Expression of Müllerian inhibiting substance type II receptor and antiproliferative effects of MIS on human cervical cancer

This study aimed to analyze expression of Müllerian inhibiting substance type II receptor (MISRII) protein and mRNA in cervical neoplasia, to demonstrate the growth inhibition of cervical cancer cells by administration of highly purified recombinant human Müllerian inhibiting substance (MIS) and, furthermore, to evaluate the clinical significance of MIS as a biological modifier for MIS receptor expressing tumors. Reverse transcriptase polymerase chain reaction (RT-PCR) was used for MISRII mRNA expression, and in situ hybridization and immunohistochemistry were used to observe expression, location of MISRII mRNA and protein, respectively. To demonstrate the effect of MIS on the viability of cervical cancer cells, methyl thiazole tetrazolium (MTT) assay was performed. Flow cytometry was used to evaluate the cell cycle distribution after exposure to MIS in cervical cancer cells, and the annexin-V-FITC staining method was performed to demonstrate apoptosis by MIS in cervical cancer cells. Expression of MISRII protein and mRNA were observed in all normal cervical and cervical carcinoma tissues. There was no significant difference in expression of MISRII protein and MISRII mRNA between normal cervical and cervical carcinoma tissues. MTT assay showed negative correlation between MIS exposure time and the viability of cervical cells (P=0.008). The changes in cell cycle distribution after MIS exposure suggest that MIS plays an important role in inducing cellular apoptosis by causing arrest at the G1 phase and increasing cells at sub-G0G1 phase. Annexin-V-FITC staining methods showed that cellular apoptosis was, respectively, 10.44 and 12.89% after 24 and 48 h of MIS exposure in cervical carcinoma cells. There was a negative correlation between cellular survival and MIS exposure time. This study demonstrates that MISRII is present on normal cervical and cervical carcinoma tissues, and MIS shows receptor-mediated antiproliferative effect on cervical cells in vitro. These data suggest that MIS may be used as a biological modifier or therapeutic modulator on MISRII-expressing tumors in the future.

Identification of characteristic molecular signature of Müllerian inhibiting substance in human HPV-related cervical cancer cells

Müllerian inhibiting substance (MIS), also known as anti-Müllerian hormone (AMH), is a member of the transforming growth factor-β (TGF-β) superfamily that plays an important role in the mesenchymal-epithelial interaction, cell growth and proliferation, extracellular matrix production and tissue remodeling.
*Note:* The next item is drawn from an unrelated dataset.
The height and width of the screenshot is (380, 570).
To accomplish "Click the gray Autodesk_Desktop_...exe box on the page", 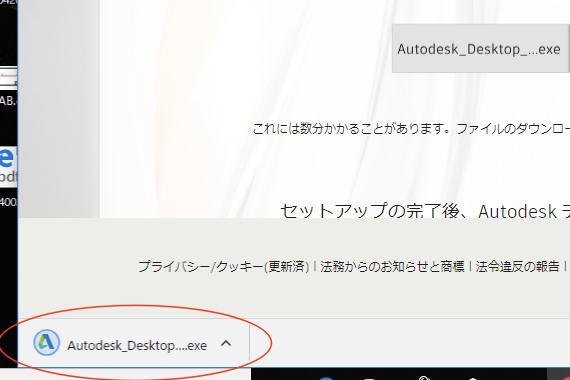I will click(481, 49).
Previously, we demonstrated that MIS suppressed ovarian cancer cell growth and suggested large-scale genetic elements that could be responsible for anti-neoplastic effects of MIS on ovarian cancer cells. In this study, we demonstrated the expression of MIS type II receptor (MISRII) in the human papillomavirus (HPV)-16-related cervical cancer cell lines CaSki and SiHa, and a non-HPV-related cervical cancer cell line, C33A. We also showed that MIS inhibited growth of cervical cancer cells, and induced cellular apoptosis of C33A. In addition, we identified a characteristic molecular signature of MIS in CaSki cells by using whole genome expression analysis. Of the 1,690 genes that showed significant expression changes by MIS, 21 genes were related to cell cycle; 13 genes to apoptosis; and 52 genes to the cancer pathway. On performing a search for cell cycle pathways in the KEGG pathway database, several gene expressions at the G1/S checkpoint were found. In particular, the expression of p16 and p107 increased and that of E2F2 and E2F3 decreased at an early stage, whereas the expression of E2F4 and E2F5 decreased at a later stage after MIS treatment. These data suggest that MIS produces activity against HPV16-related cervical cancers in vitro, and MIS may also be an effective targeted therapy for HPV16-related cervical cancer. Genetic data obtained here could be useful in determining the treatment strategy of MISR-expressing cervical tumors in the future.